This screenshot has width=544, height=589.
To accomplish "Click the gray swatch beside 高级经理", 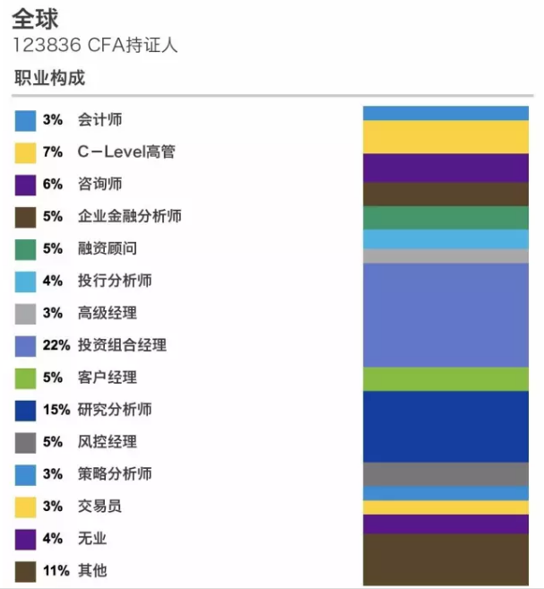I will 25,314.
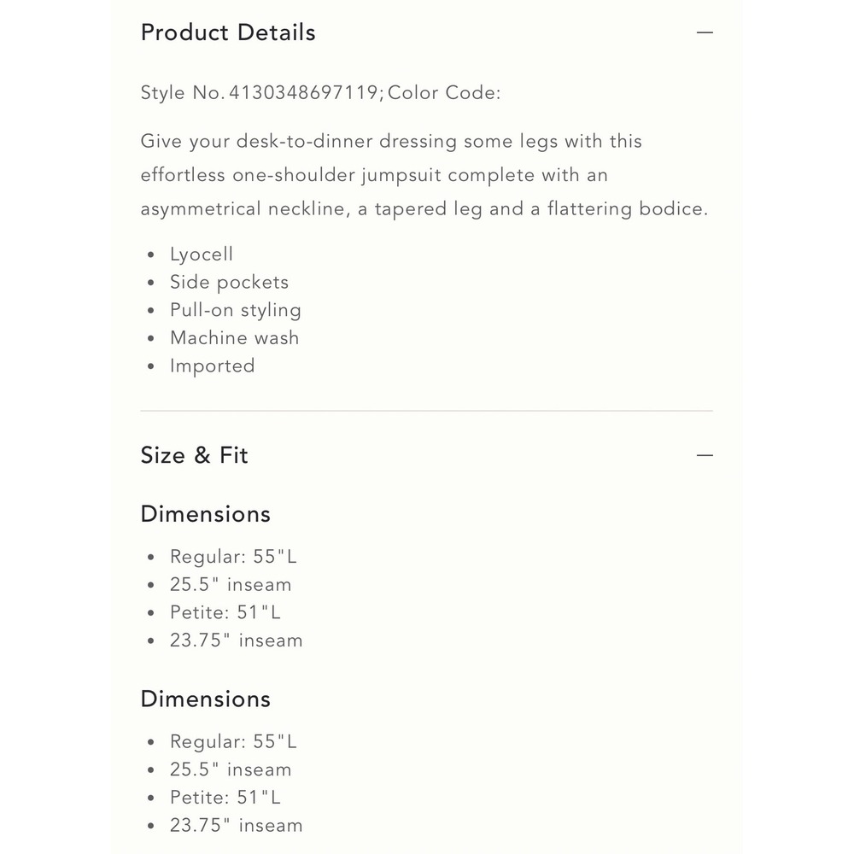Image resolution: width=854 pixels, height=854 pixels.
Task: Click 25.5" inseam in first Dimensions list
Action: (x=231, y=585)
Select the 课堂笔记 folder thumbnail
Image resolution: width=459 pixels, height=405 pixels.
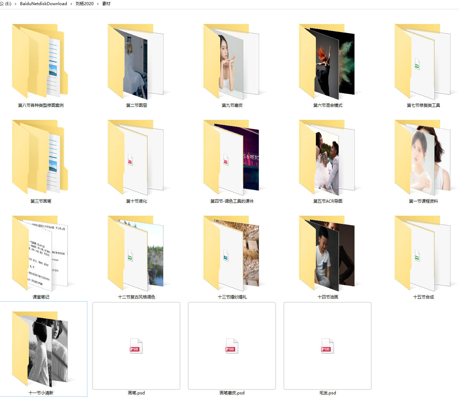pos(40,253)
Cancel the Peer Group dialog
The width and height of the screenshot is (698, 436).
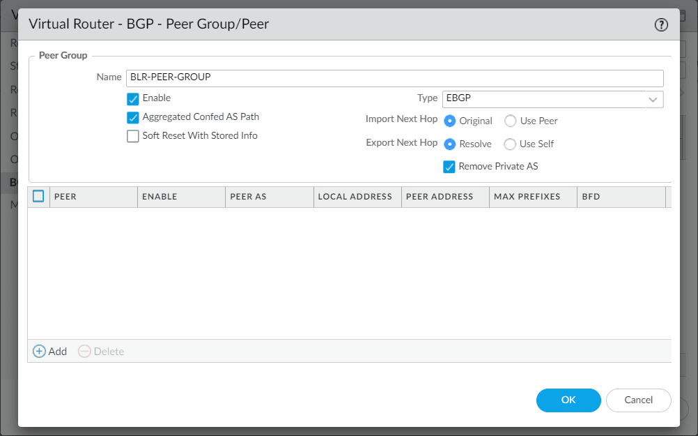tap(638, 400)
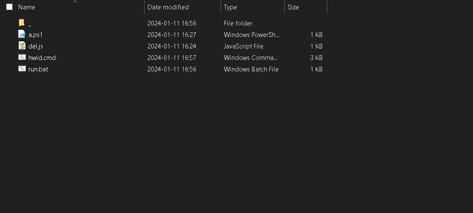Click the a.ps1 PowerShell file icon
473x213 pixels.
22,34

+ + + + +

Work to be completed: Only the lines from the one containing "The width and" through the end of the data above are to be output, exactly and without pictures.

Solution to this exercise:
The width and height of the screenshot is (698, 436).
tap(638, 400)
Click the a.ps1 PowerShell file icon
473x213 pixels.
22,34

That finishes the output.